If the case against her is successful, she could be ordered to apologise by buying advertising slots – at a cost of tens of thousands of zloty – on the private Polish television station where she made her remarks.

Asked if she would respect any court order to apologise, she told The Irish Times: “I won’t.”

Ms Godek is a leading anti-abortion campaigner and linked Ireland’s abortion referendum result to what she termed the “bizarre” sexual orientation of Mr Varadkar who, she said, flaunted “his perversion to the people”.

Asked if she meant all homosexuals were perverted, Ms Godek continued: “Yes, yes. If the prime minister of Ireland declares that he has a male sexual partner, if it is accepted as normal, it is monstrous that such a country should be defined as a Catholic country.”

In later remarks she described Mr Varadkar’s homosexuality as an “ailment”.

The Varadkar-Godek case has been a top story in Poland in recent days, prompting Ms Godek to repeat her claims.

On Thursday evening, she described the case as “rainbow totalitarianism”.
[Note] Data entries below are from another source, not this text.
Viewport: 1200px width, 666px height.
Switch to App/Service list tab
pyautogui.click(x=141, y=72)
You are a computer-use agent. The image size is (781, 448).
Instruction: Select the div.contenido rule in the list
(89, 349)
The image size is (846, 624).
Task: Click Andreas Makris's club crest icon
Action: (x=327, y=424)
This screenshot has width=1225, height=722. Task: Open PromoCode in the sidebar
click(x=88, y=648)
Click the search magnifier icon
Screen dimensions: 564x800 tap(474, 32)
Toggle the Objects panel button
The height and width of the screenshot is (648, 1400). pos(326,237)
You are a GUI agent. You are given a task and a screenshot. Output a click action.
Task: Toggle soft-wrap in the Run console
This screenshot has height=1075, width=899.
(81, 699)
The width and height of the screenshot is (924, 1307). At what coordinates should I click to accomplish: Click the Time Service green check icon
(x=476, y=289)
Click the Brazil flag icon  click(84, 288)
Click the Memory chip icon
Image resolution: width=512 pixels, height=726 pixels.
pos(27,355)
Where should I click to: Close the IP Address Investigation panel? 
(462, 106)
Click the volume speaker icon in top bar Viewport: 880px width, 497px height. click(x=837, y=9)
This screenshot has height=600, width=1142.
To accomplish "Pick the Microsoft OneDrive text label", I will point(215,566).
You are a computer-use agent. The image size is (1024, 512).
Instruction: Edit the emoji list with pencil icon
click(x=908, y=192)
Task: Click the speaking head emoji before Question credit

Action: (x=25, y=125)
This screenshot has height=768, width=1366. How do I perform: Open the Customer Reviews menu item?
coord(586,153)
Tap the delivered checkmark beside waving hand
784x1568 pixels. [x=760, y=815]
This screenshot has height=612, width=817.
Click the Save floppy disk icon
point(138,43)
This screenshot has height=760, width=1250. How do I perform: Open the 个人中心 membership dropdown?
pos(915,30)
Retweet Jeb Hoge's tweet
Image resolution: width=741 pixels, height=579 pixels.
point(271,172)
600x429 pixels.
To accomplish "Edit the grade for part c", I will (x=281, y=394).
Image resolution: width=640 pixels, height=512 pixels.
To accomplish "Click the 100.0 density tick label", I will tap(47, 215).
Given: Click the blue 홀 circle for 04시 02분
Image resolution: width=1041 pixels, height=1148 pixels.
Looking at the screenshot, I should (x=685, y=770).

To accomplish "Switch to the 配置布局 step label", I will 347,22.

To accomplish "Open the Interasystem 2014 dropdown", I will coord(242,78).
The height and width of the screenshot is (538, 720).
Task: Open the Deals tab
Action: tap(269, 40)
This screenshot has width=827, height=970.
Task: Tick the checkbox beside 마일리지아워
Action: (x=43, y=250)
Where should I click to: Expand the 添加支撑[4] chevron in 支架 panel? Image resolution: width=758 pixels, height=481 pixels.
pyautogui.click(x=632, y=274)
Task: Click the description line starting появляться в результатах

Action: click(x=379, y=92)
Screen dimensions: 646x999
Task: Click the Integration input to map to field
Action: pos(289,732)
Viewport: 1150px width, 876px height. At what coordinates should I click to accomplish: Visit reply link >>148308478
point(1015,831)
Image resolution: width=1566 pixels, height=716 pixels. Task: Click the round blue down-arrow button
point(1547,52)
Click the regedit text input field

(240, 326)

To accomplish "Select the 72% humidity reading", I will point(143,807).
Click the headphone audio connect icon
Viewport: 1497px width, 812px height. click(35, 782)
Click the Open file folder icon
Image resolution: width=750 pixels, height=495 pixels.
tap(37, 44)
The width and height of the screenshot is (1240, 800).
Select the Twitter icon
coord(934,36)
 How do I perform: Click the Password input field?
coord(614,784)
“Although theirs is not a seven- but a six-colour rainbow,” she added. “The blue has been removed because it is the colour of the Virgin Mary.”

Polish law

The Varadkar-Godek case has the backing of the LGBT “Love Does Not Exclude” organisation. It wants to flag – and force a court ruling on – how Polish law does not include homophobia in its definition of hate speech.

The case is part of a growing cultural battle in Poland between progressive and conservative forces on abortion and gay rights.

On Friday a court in the eastern city of Lublin overturned a ban on next Sunday’s “equality march” – the first in the city. The mayor cited public safety concerns as the reason for his ban, given homophobic nationalist groups are likely to protest against the gathering.

A court on Friday overturned his decision, saying it was “inadmissible to ban a march because of the reactions of opponents”.

March organiser Bartek Staszewski welcomed the ruling, saying the mayor was less concerned with a group’s constitutional right to march than political blowback at next weekend’s local elections.

Mr Staszewski said the reaction of the mayor was indicative of “political failure for the climate here in Lublin”.

“It is not the mayor’s job to stop an equality march,” he said, “but the homophobia that threatens it.”